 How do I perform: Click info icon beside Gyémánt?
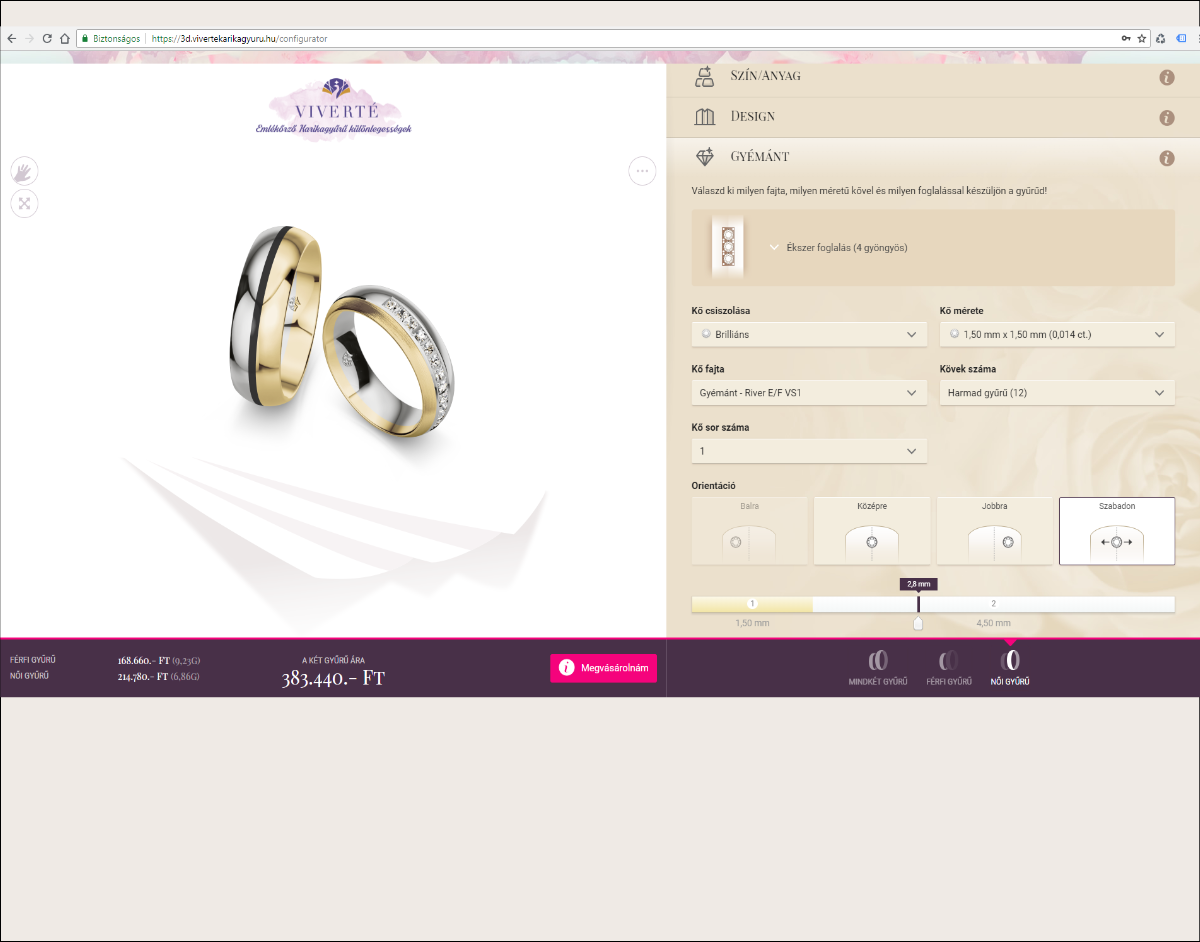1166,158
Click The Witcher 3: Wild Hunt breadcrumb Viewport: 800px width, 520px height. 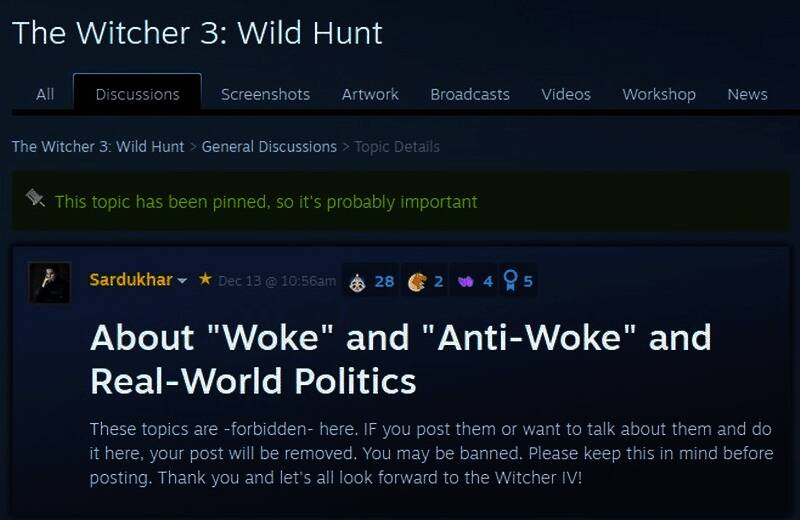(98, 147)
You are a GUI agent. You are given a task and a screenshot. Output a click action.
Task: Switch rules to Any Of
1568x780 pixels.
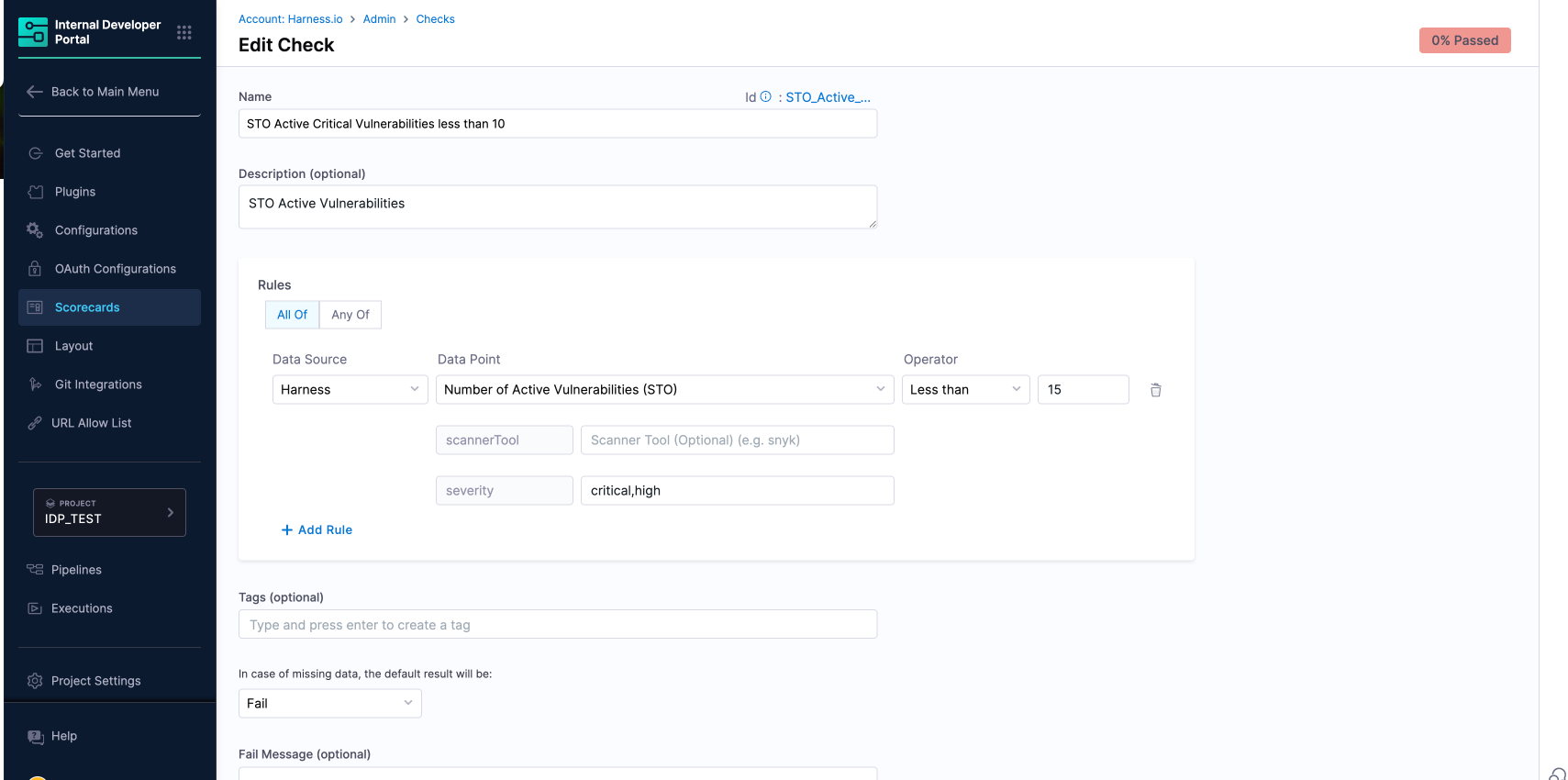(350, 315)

□ □ □

**Assignment**: Exclude all pictures and reproduce exactly the lines from the one containing "You are a GUI" through the final line of the entries above.

**Exercise answer**:
You are a GUI agent. You are given a task and a screenshot. Output a click action.
Task: Switch rules to Any Of
1568x780 pixels.
(350, 315)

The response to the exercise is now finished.